» **Problem 1**: Reproduce the passage of the bow-refinishing post starting with "## b0w_bender (Apr" and going on through "of the carving.".
» **Problem 2**: Say whether each statement agrees with the bow-refinishing post, answering yes or no and quoting the deciding words: (a) The bow as originally bought already had carving on it. (b) The riser was stained with a water-based green stain. (c) The limbs were finished with several coats of gloss finish.

═══ Article ═══

# Lets see those Franken Bows, here is mine ...



## b0w_bender (Apr 30, 2006)

Back when I was in college I saw an Indian XI bow with a wood riser. I thought at the time it was a wonderful design. I clipped a photo out of an archery world magazine and stuck it in one of my books and promptly forgot about it. about 5 years ago while packing my stuff for a move I bumped into it. I though gee that still looks like a cool bow for an antique. A short trip to eBay.com and I had this little gem for my own. The original was a dark dark brown stain without any of the carving.

*Here is what I did:*
*Riser: *I sanded the riser down completely and with carving tools and a Dremmel I added the oak leaf carvings at each end. I then stained the riser with a water based green stain this was rather tricky as the wood did not absorb the stain nearly as well as I would have liked. I applied a hand rubbed polyurethane finish. I was even able to salvage the golden and black silk screened button on the back side (sorry not in photo)

*Limbs:* The limbs were a complete mess about half of the original silk screen graphics were gone and there were all sorts of scratches and dings in them. I painted them with a standard primer with multiple coats. A light sanding bot them to look some what passable. From there a base coat of mottled black, green and dark brown was added. I then cut out some leaf and limb templates from lightweight cardboard. and started to add the leaf pattern, by sprayi8ng different colors through the hand held templates. I used a sharply to some fine lines and small details to really make the pattern pop. I finished it off with several coats of mat finish to add some durability.

═══ Dataset extract ═══

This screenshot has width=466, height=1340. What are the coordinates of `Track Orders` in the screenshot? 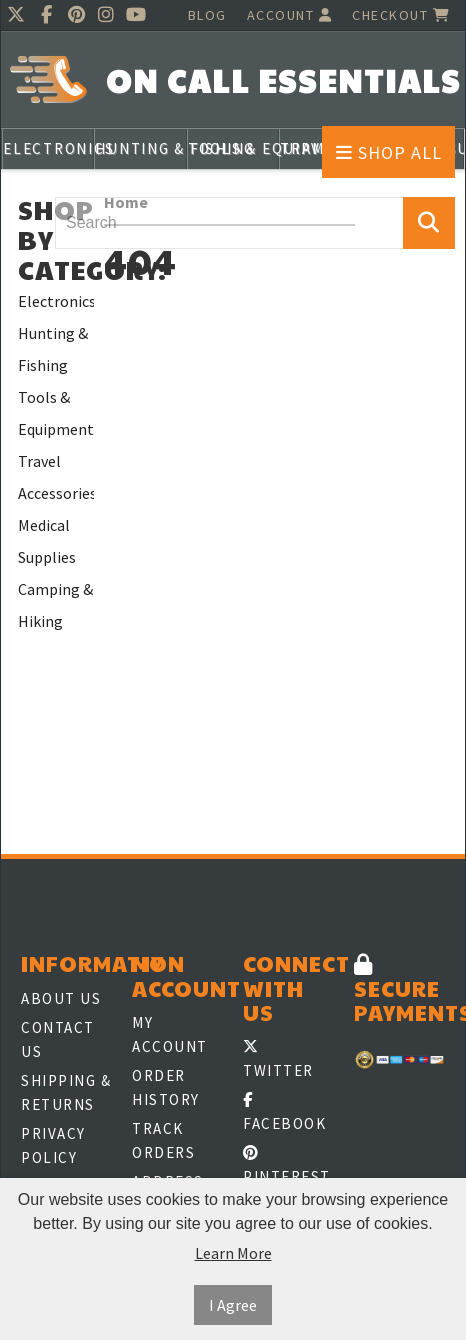 It's located at (163, 1140). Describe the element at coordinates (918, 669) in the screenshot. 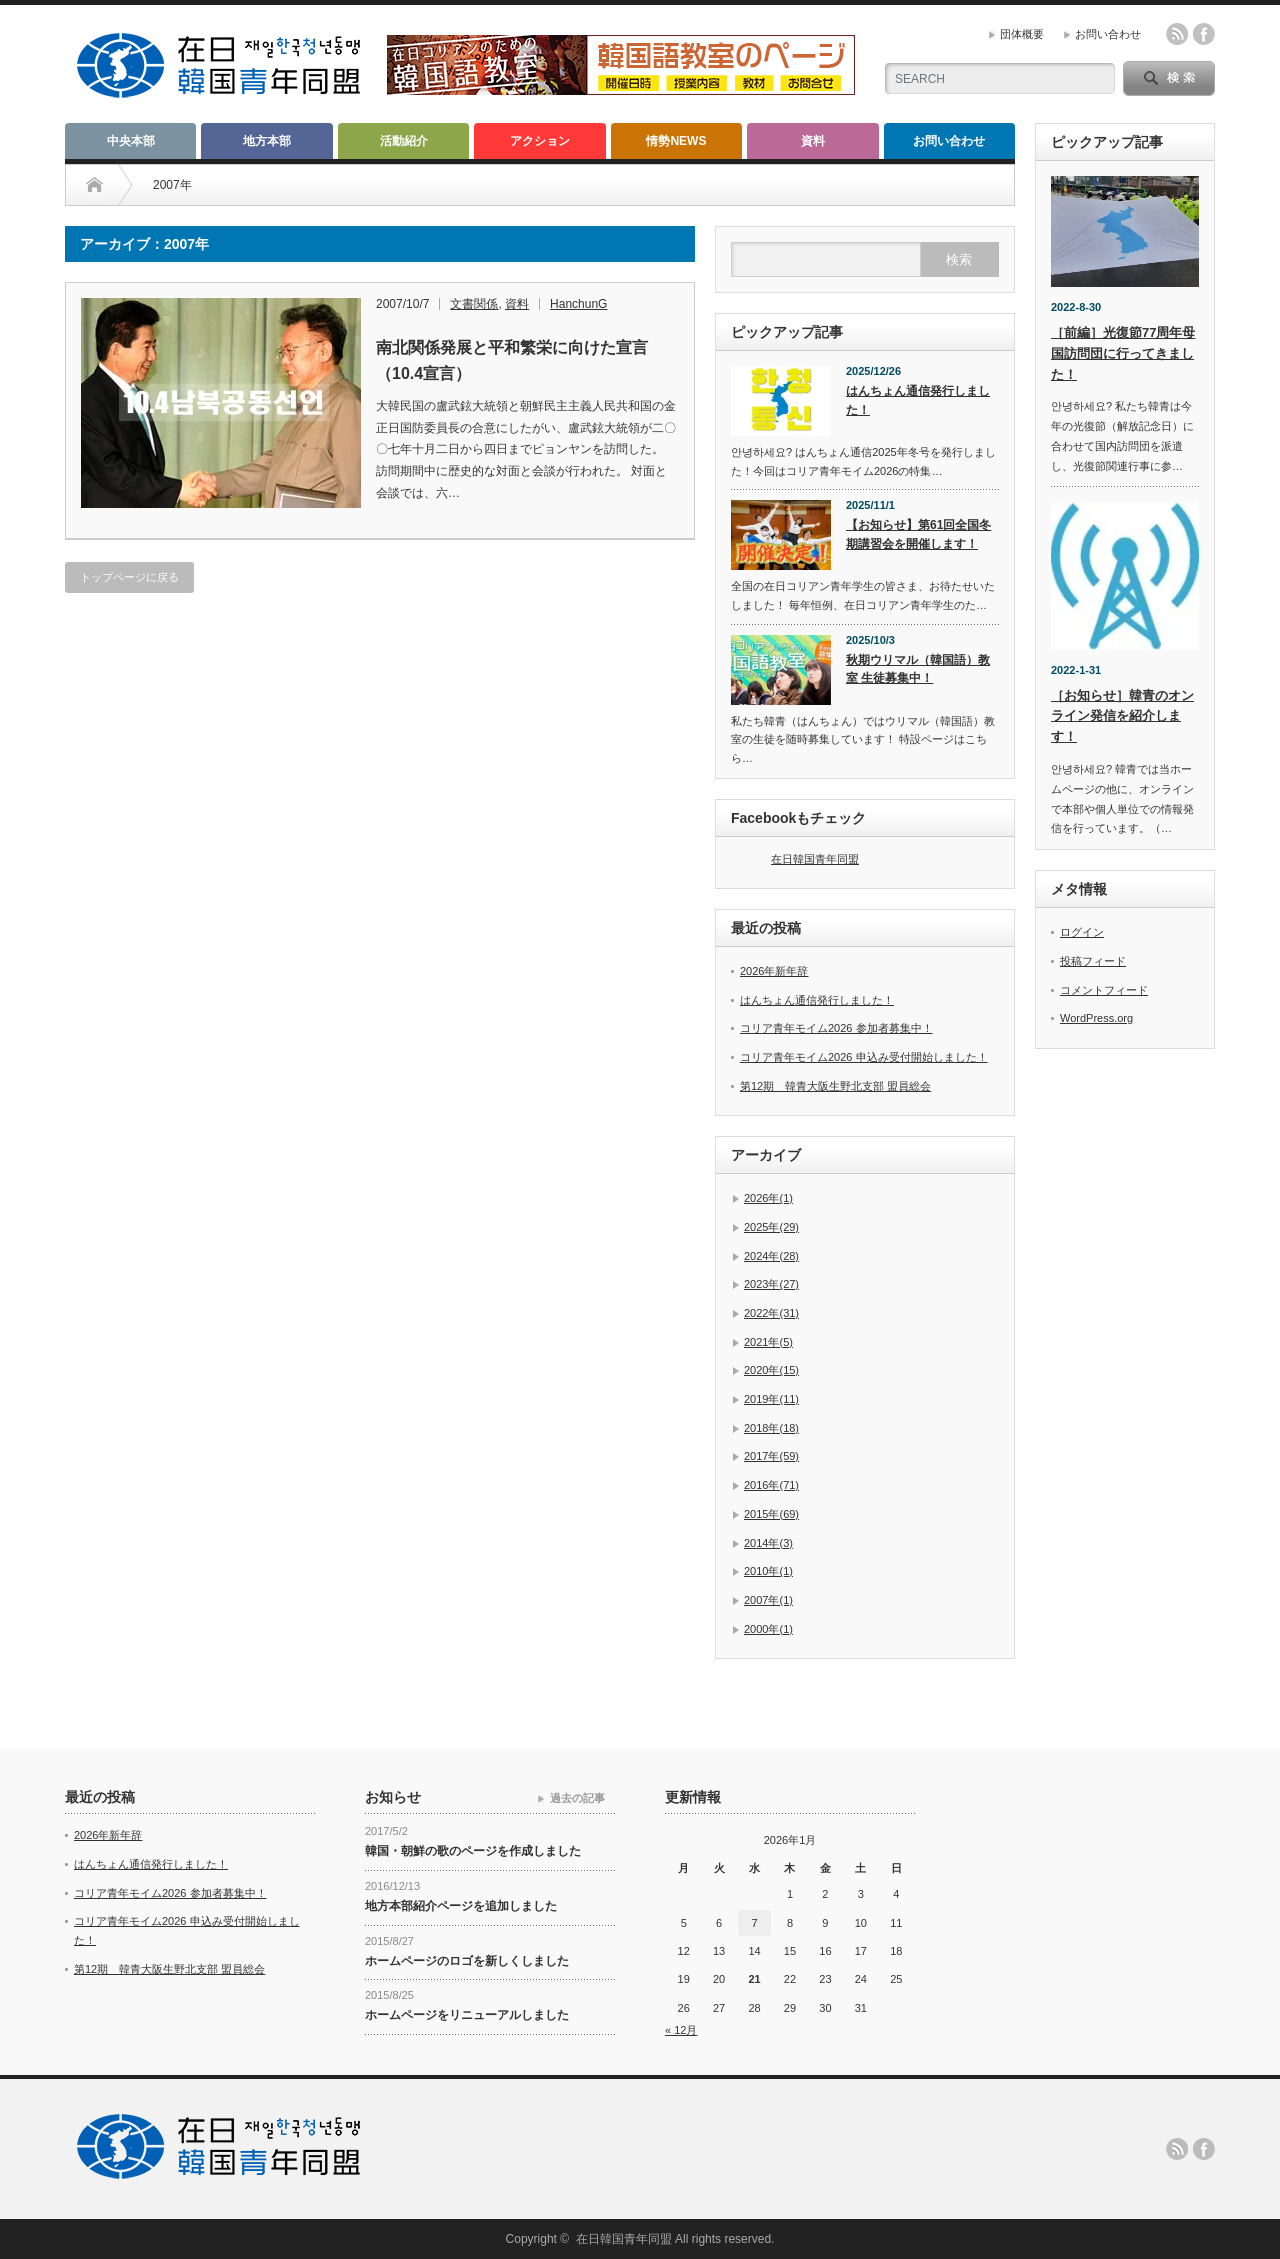

I see `秋期ウリマル（韓国語）教室 生徒募集中！` at that location.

═══

» **Worked answer 1**:
## b0w_bender (Apr 30, 2006)

Back when I was in college I saw an Indian XI bow with a wood riser. I thought at the time it was a wonderful design. I clipped a photo out of an archery world magazine and stuck it in one of my books and promptly forgot about it. about 5 years ago while packing my stuff for a move I bumped into it. I though gee that still looks like a cool bow for an antique. A short trip to eBay.com and I had this little gem for my own. The original was a dark dark brown stain without any of the carving.

» **Worked answer 2**:
(a) No: "The original was a dark dark brown stain without any of the carving."
(b) Yes: "I then stained the riser with a water based green stain"
(c) No: "I finished it off with several coats of mat finish to add some durability."